(Text block)

This historical trajectory is not the experience lived by most peoples, including Indigenous peoples. It is certainly not the history of Holocaust survivors nor the history of the survivors of the Hiroshima and Nagasaki nuclear bombings. Not to speak of the Vietnamese, Afghans, or Nicaraguans whose daily lives became enmeshed in violent proxy wars between two superpowers’ disputing ideologies, or the countless African nations that contested, often violently, the control of their peoples and resources by European colonisers.

Building peace as a global public good and crafting the means to its delivery, with reference to the historical experience of a small portion of the world over a relatively short period of time would be an affront to the aspirations of the NafP. Much of the peacebuilding enterprise, particularly those activities funded by bilateral and multinational development agencies, is focused on intra-state level peace, with a strong emphasis on the role of the state as the primary custodian of this peace.

There is, however, much to be said, and more to be done to foster (re) conciliation and facilitate redress for injustices that existed and continue to exist between nations, largely as a result of wars of aggression. Failing to address these injustices and the traumas that have been passed down across generations has negative consequences on efforts to sustain peace.

If peacebuilding scholarship and practice have been forthcoming in recognising the importance of justice, (re) conciliation, and healing as part of the post-conflict “reconstruction” process in countries that have experienced civil wars and other forms of protracted violence, it has not afforded the same attention to violence – both direct and indirect – that has been exacted by some countries upon others. Whether it is decades (or centuries) of oppression or the use of foreign lands for military exercises and nuclear tests, the traumas incurred because of these actions remain for the most part unaddressed.

(End Text block)
(Extracted data)

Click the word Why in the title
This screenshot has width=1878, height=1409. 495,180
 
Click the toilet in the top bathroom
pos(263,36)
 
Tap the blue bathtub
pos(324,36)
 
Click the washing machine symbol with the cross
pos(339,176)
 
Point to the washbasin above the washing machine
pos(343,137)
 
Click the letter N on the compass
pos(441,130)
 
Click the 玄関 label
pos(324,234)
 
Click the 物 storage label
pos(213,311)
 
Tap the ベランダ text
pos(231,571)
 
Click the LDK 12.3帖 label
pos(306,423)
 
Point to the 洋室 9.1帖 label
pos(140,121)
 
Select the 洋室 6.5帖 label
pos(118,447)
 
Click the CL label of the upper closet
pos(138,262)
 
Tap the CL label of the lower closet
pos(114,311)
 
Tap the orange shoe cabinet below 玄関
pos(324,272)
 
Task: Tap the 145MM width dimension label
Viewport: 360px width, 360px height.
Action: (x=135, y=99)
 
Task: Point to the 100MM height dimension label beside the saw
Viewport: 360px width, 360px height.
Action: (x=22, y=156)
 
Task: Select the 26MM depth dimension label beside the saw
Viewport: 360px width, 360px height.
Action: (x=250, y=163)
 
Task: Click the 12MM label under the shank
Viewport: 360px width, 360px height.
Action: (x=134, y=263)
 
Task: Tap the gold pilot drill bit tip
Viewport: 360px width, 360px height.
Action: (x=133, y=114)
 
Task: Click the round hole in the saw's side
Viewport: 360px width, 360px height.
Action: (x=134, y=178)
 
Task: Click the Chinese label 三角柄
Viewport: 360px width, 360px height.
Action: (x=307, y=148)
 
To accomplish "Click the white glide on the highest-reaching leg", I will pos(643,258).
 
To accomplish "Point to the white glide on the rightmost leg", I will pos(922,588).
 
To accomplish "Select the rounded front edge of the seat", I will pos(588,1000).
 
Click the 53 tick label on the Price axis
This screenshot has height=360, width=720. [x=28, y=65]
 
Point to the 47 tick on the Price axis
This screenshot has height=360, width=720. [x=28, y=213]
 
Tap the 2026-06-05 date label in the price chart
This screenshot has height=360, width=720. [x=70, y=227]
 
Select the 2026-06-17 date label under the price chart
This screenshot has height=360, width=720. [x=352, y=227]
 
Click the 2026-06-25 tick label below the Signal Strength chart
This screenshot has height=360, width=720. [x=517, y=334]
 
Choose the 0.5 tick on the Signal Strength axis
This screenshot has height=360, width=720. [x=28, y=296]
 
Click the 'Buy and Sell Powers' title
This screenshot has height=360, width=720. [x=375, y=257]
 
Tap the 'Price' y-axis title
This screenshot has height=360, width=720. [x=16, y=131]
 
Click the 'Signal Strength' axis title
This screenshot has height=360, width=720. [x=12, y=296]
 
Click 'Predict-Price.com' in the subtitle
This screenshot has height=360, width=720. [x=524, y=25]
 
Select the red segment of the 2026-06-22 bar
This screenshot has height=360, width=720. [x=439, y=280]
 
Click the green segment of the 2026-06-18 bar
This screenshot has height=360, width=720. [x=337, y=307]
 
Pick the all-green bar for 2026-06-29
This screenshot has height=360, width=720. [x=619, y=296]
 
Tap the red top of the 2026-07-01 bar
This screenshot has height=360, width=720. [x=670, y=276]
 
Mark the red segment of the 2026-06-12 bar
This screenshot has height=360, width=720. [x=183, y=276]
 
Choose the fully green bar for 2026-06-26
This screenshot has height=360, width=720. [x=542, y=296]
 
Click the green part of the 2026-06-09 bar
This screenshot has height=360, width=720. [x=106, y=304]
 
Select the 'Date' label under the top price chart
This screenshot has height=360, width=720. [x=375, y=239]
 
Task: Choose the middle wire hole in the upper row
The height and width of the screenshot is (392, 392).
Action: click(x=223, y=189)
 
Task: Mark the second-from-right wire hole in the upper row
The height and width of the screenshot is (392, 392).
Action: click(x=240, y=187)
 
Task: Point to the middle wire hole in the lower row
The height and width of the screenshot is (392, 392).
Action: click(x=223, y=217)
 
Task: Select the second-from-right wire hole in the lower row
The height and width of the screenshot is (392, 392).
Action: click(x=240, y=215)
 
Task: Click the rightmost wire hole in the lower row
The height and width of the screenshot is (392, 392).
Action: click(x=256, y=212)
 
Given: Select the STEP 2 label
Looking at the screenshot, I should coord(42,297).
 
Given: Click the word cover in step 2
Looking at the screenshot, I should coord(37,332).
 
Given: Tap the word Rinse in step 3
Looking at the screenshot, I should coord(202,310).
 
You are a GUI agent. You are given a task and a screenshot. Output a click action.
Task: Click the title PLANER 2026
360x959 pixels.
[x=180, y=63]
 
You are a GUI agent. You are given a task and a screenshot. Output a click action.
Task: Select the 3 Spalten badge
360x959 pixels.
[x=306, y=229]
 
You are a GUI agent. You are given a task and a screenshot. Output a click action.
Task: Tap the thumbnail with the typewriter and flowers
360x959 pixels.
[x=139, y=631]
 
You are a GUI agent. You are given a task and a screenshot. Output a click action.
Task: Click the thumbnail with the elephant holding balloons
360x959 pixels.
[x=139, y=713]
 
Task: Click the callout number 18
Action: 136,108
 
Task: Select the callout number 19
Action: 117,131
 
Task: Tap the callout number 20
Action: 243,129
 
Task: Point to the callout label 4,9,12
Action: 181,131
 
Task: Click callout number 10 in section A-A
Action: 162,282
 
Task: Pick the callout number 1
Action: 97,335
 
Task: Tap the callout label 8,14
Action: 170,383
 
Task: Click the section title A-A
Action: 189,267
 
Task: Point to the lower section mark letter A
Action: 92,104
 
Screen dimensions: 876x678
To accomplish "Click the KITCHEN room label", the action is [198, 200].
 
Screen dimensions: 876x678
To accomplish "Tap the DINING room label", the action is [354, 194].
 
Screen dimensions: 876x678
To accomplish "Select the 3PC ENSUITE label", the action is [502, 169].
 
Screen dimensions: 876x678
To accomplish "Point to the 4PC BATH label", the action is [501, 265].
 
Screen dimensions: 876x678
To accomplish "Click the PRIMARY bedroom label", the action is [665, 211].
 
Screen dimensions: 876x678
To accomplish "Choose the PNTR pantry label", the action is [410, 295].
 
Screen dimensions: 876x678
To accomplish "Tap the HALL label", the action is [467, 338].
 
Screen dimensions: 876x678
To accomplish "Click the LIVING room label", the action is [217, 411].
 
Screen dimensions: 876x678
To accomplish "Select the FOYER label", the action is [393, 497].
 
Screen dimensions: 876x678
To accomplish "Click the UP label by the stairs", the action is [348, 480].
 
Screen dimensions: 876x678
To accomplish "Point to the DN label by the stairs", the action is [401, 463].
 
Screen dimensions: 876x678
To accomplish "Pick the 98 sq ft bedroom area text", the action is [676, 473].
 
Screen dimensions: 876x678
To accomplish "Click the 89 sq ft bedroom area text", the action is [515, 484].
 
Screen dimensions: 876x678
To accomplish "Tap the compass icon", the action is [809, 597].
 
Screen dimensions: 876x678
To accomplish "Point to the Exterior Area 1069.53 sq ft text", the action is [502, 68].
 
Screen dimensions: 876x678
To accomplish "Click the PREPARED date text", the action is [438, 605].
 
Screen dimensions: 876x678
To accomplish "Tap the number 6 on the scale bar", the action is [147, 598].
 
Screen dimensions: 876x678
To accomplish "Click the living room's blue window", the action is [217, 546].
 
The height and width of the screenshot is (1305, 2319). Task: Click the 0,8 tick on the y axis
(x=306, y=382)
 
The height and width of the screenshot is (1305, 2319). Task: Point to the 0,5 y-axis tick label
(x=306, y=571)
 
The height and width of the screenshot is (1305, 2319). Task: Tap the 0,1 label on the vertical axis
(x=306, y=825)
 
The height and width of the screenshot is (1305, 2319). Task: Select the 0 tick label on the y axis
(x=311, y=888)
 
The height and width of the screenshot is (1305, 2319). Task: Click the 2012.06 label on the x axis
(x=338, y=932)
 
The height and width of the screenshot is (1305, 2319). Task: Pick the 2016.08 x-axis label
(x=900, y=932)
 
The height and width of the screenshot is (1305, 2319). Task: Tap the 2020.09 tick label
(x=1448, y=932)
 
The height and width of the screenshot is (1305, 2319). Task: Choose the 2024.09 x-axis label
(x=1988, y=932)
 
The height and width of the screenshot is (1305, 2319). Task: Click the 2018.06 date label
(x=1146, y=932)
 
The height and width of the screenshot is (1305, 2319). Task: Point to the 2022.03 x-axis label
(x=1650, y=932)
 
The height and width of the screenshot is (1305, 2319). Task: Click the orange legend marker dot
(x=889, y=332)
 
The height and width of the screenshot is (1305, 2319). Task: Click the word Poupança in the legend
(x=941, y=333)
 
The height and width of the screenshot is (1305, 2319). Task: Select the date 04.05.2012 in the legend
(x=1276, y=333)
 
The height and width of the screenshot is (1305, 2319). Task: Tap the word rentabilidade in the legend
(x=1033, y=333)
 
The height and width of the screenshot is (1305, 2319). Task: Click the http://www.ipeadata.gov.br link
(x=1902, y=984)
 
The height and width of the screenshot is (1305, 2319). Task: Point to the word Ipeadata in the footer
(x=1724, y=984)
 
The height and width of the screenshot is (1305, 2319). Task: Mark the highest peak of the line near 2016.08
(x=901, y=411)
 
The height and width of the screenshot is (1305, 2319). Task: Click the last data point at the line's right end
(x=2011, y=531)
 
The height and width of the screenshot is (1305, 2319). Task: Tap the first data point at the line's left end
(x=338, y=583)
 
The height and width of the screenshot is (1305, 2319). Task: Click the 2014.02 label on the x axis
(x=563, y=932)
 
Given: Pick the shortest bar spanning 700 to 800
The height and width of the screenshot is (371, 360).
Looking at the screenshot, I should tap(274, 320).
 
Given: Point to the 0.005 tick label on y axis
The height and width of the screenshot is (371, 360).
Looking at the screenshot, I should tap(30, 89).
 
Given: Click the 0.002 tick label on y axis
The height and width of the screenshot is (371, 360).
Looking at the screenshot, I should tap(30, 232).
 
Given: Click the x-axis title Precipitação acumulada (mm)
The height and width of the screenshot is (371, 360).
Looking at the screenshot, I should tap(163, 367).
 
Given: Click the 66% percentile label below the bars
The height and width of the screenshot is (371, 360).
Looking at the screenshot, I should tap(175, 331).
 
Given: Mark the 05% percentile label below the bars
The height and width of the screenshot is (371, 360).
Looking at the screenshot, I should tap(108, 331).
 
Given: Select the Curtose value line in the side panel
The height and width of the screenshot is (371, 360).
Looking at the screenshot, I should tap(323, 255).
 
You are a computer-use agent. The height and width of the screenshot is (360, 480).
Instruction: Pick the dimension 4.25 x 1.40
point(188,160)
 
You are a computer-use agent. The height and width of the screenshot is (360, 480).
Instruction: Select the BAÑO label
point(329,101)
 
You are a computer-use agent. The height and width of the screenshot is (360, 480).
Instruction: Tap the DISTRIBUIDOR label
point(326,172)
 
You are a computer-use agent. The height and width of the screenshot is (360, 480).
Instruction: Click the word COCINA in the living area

(End Extracted data)

Set of tasks —
**a)** In the peacebuilding text, what level of peace does much of the peacebuilding enterprise focus on?
**b)** Pick up the peacebuilding text right after its last sentence and carry it forward.
The entries have nothing to do with the peacebuilding text.

Responses to the exercise —
**a)** Intra-state level peace, with a strong emphasis on the state as the primary custodian of this peace.

**b)**
Left unaddressed, these painful legacies of the past will continue to infiltrate the institutions, processes, and assumptions that inform definitions of peace and approaches to sustaining peace. Indeed, the NAfP needs to engage with processes of healing and (re)conciliation at this macro-meta level to ensure that the international organisations, not least the UN, are able to deliver on this most important global public good – peace –by holding a space for expressing and addressing the enduring, multigenerational legacies of past wounds.

Initiatives by the US and Vietnam to heal the wounds of their long war, or by citizens of both sides of the atomic bombs coming together to repair the world are steps in the right direction. So is the Vatican’s recent renunciation of the Doctrine of Discovery that legitimised colonial conquest with its cortege of egregious human rights abuses. These initiatives along with others can be built upon to heal other gaping wounds of past wars of aggression.

If the New Agenda is to help the UN deliver peace as a global public good, it needs to revisit the dominant assumptions that have colonised our understanding of peace and dictated the ways to work for it when it eludes us. The New Agenda cannot be global or legitimate if it continues to perpetuate the worldview of a group of powerful nations that do not represent the peace-and-conflict lived experiences of the majority of the world, erroneously termed as the Global South.

The New Agenda’s lofty aspirations will be equally frustrated if the UN does not create a shared space for helping countries and their citizens come to terms with their historical multigenerational traumas. Such a space could be a forum where erstwhile enemies, victims, and perpetrators striving to heal the painful legacies of their common pasts can come together to repair the broken world they have inherited, and in so doing, help the next and future generations lay the foundations of an enduring global peace.

THE UN secretary-general’s report, Our Common Agenda, was launched on September 10, 2021 in response to member states’ request for recommendations to strengthen global governance, 75 years after the creation of the world body. Among the recommendations is the call for a New Agenda for Peace. At his request, a number of governmental and nongovernmental contributions were forwarded to the UN Secretariat to help inform the drafting of the New Agenda.